返り血に染まった手と、表情のない顔、そして部屋の闇に溶け込む長い黒髪。
吟遊詩人ロギのその姿を。
震える手で短剣を引き抜き、ロギはよろめきながら、数歩、後ろへ下がった。失血のショックと痛みで声を出すことも身体を動かすことも叶わなくなったサウランは、静かに床へとくずおれた。

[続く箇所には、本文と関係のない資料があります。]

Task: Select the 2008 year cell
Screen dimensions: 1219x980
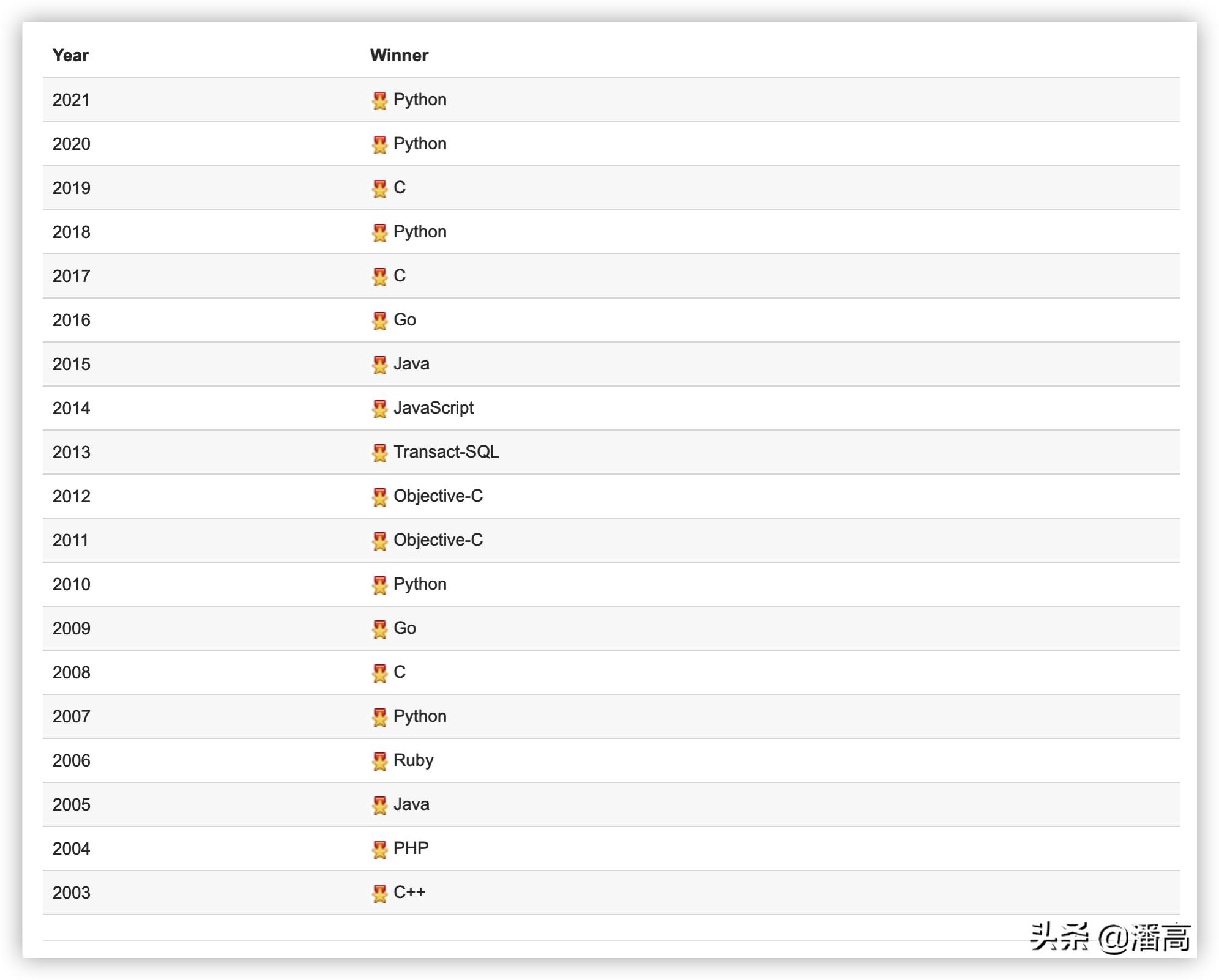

傷はその背にまでは達していなかったようで、見下ろすロギには一見、目の前の男が無傷であるかのようにも見えた。実際は最初に感じた手ごたえの通り、命を奪うのに十分な傷を負わせている。しかし十分であったとしても、念は押さなければならない。ロギは赤く染まった刃を返し、下に向け、再度両手で強く握った。
それを振り下ろそうとした。その手は動かなかった。
震えたまま、中空で剣と両手が、凍ったように動かなくなった。
驚いて両目を見開くロギ。見ると、自分の入った扉がいつの間にか開いていた。円卓に何かがぶつかる音がした。インク壺が倒れた。見えない何かが、そこにいた。
「なぜ…?」
ロギが呟いた。その手を止めている「力」は、彼の記憶にあるものだったから。
「慣れない事は、止した方がいいよ……」
不可視の魔法により姿を視認させないまま、倒れたサウランの傍らから僧侶ソルはそう語ったのだった。
***
「綺麗に突いてくれたお陰で傷は楽に完治できたし、よく眠ってる。多分助かるよ」ソルは姿を現さないままそう言った。
「君が命まで取る必要はない。後は権力者の皆さんが上手くやるはずだから」
「何を言って……」
「いいから、もう逃げよう。捕まりたくないから魔法じゃなくて剣を振るったんだろ?」
ソルのその声をきっかけに、ロギの両手が自由になった。剣はまだその手にあり、倒すべき敵は目の前で横になっている。しかし……。
ロギは剣を見つめ、苛立ちとともに円卓へと振り下ろした。刃は深々とその中央に突き立ち、細かく震えた。
紅く染まったその刃のすぐ下に、ロギはペンを走らせた。ソルの零したインクに浸して書いたその文字列、「次の幸運はない」。その意味は明らかだ。そして手早く傍らの書類を手に取り、懐へと収めた後、ロギとソルとはその部屋を後にした。
カーマヤの城下町、その一角にある小さな教会の祈祷所へ、二人は逃げ延びた。追っ手はない。ここまで、全ては隠密裏に行なわれた。
「……説明してください」ロギが外套を脱ぎもせずに言った。表情は全くなく、言葉は氷のように冷ややかだった。
「いいよ……」不可視魔法を解き、その小柄な姿を現したソルは、外套を脱ぎながらそう答えた。